▶ [WHAT YOU HAVE TO DO]:
In the PyTorch parameters notebook below, what requires_grad value is printed for weight in ModelWithParameter?

▶ [EXCERPT TO READ]:
In [38]:
import torch
import torch.nn as nn

In [39]:
class ModelWithParameter(nn.Module):
    def __init__(self, no_grad):
        super().__init__()

        # This is a Parameter - will be tracked automatically
        self.weight = nn.Parameter(torch.randn(3, 3))
        self.free_weights_1 = nn.Parameter(torch.randn(3, 2))
        self.free_weights_2 = nn.Parameter(torch.randn(3, 4))

        # freeze if no_grad is passed in.
        if no_grad:
            self.weight.requires_grad = False

    def forward(self, x):
        return x @ self.weight

In [40]:
class ModelWithTensor(nn.Module):
    def __init__(self):
        super().__init__()
        # This is just a Tensor - will NOT be tracked as a parameter
        self.cache = torch.randn(3, 3)
        
    def forward(self, x):
        return x @ self.cache

In [41]:
# Create both models
model_param = ModelWithParameter(no_grad=True)
model_tensor = ModelWithTensor()

In [42]:
# Check parameters
print("ModelWithParameter parameters:")
for name, param in model_param.named_parameters():
    print(f"  {name}: {param.shape} {param.requires_grad} {param.grad} {param.numel()}")
# Output: weight: torch.Size([3, 3])

print("\nModelWithTensor parameters:")
for name, param in model_tensor.named_parameters():
    print(f"  {name}: {param.shape} {param.requires_grad} {param.grad}")

ModelWithParameter parameters:
  weight: torch.Size([3, 3]) False None 9
  free_weights_1: torch.Size([3, 2]) True None 6
  free_weights_2: torch.Size([3, 4]) True None 12

ModelWithTensor parameters:


In [43]:
for p in model_param.parameters():
    if p.requires_grad:
        print(p.shape)

torch.Size([3, 2])
torch.Size([3, 4])


In [44]:
# 1. Parameters are auto-registered
class Demo(nn.Module):
    def __init__(self):
        super().__init__()
        self.param = nn.Parameter(torch.randn(2, 2))  # Auto-registered ✓
        self.tensor = torch.randn(2, 2)               # Not registered ✗

demo = Demo()

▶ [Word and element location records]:

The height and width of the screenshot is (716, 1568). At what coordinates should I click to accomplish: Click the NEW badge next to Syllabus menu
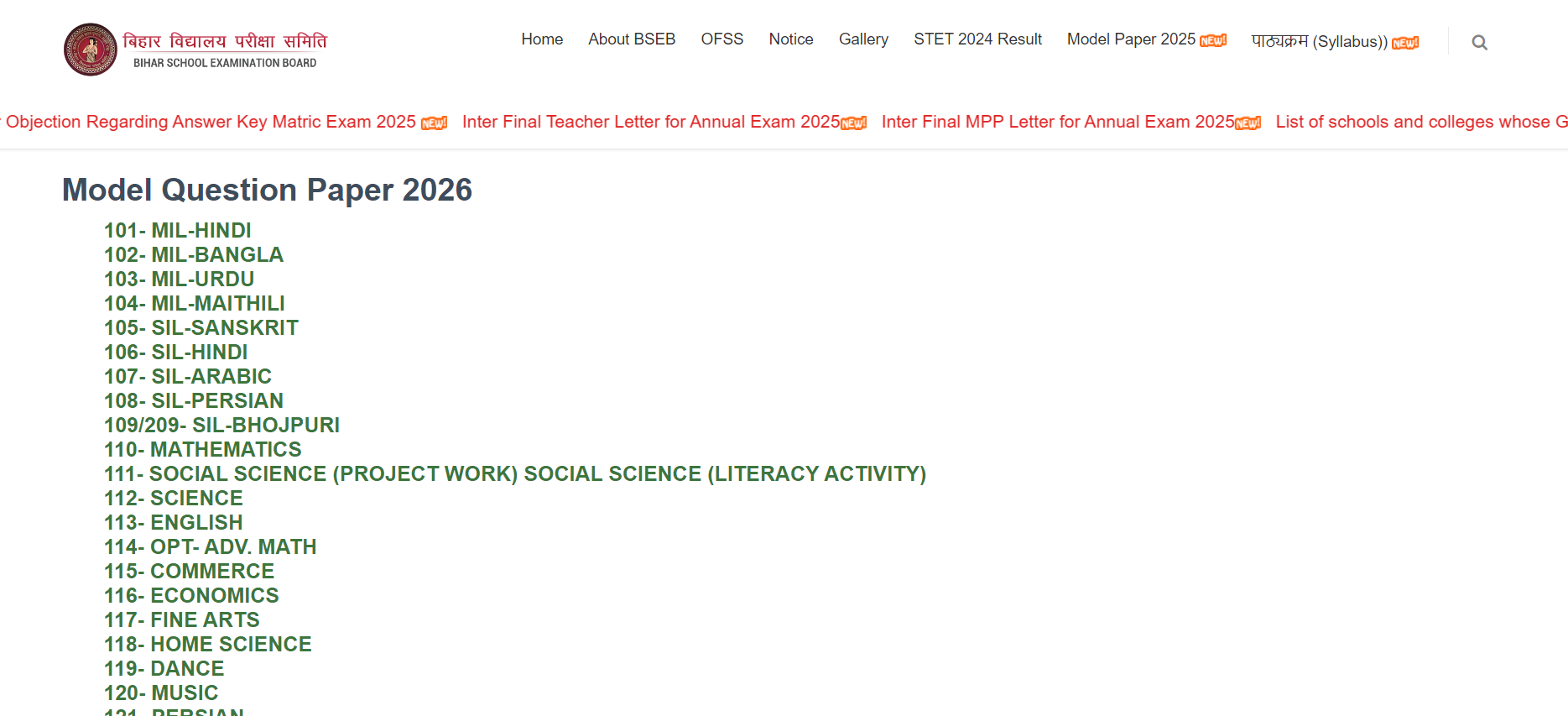[1405, 43]
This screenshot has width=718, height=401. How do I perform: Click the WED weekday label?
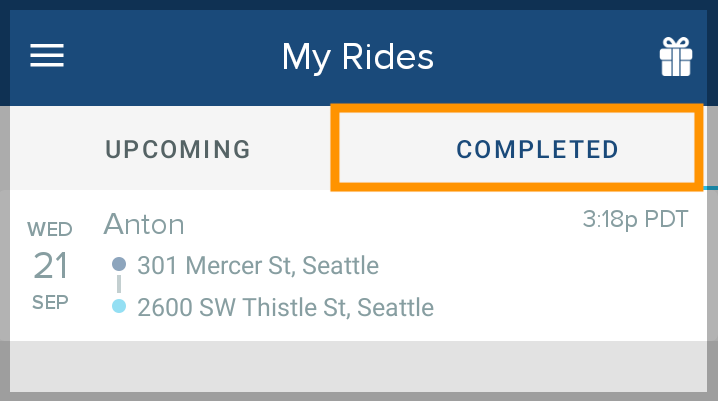tap(50, 229)
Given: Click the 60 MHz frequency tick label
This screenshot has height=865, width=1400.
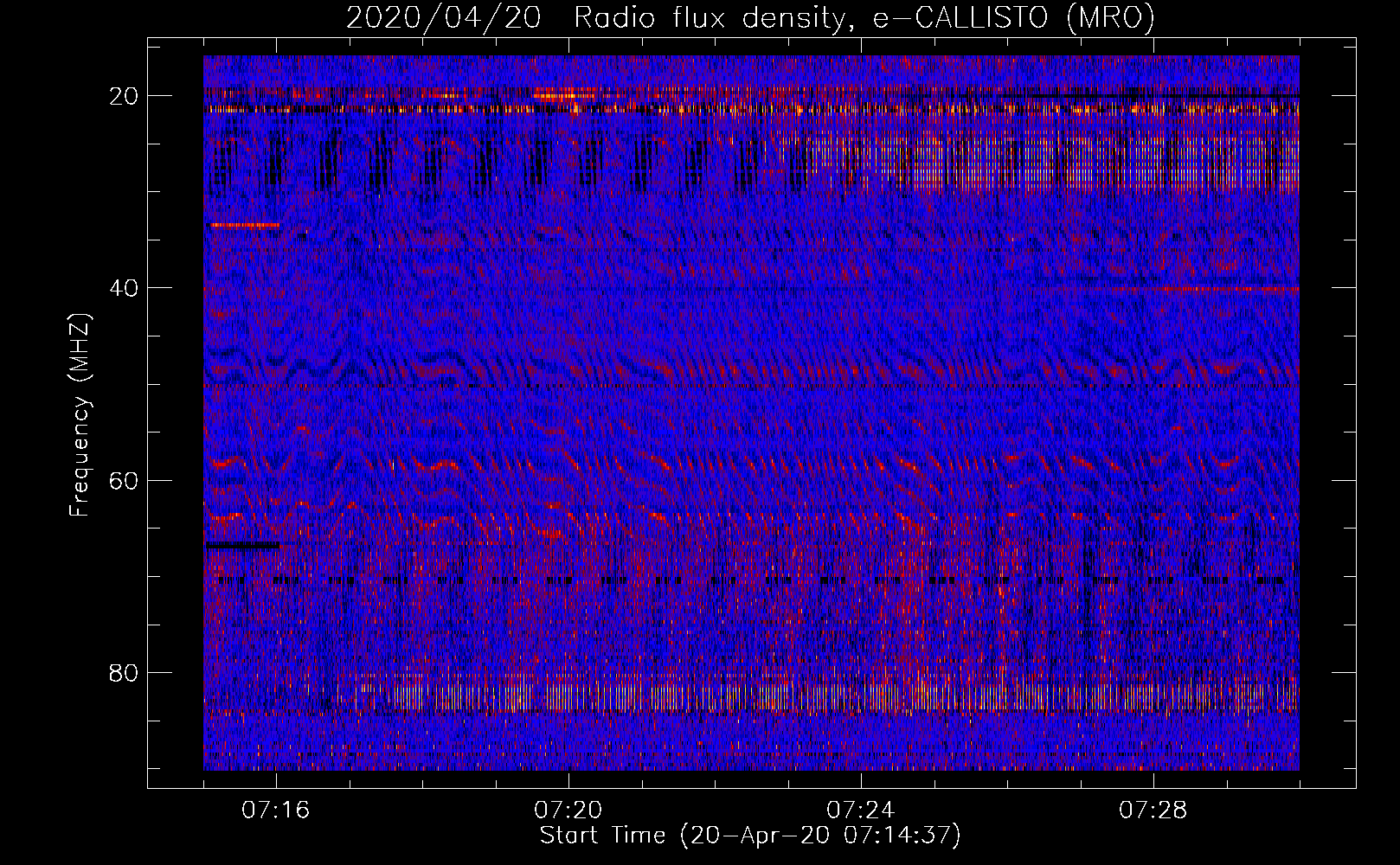Looking at the screenshot, I should coord(124,480).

▶ [ANSWER FOR THE TASK]:
False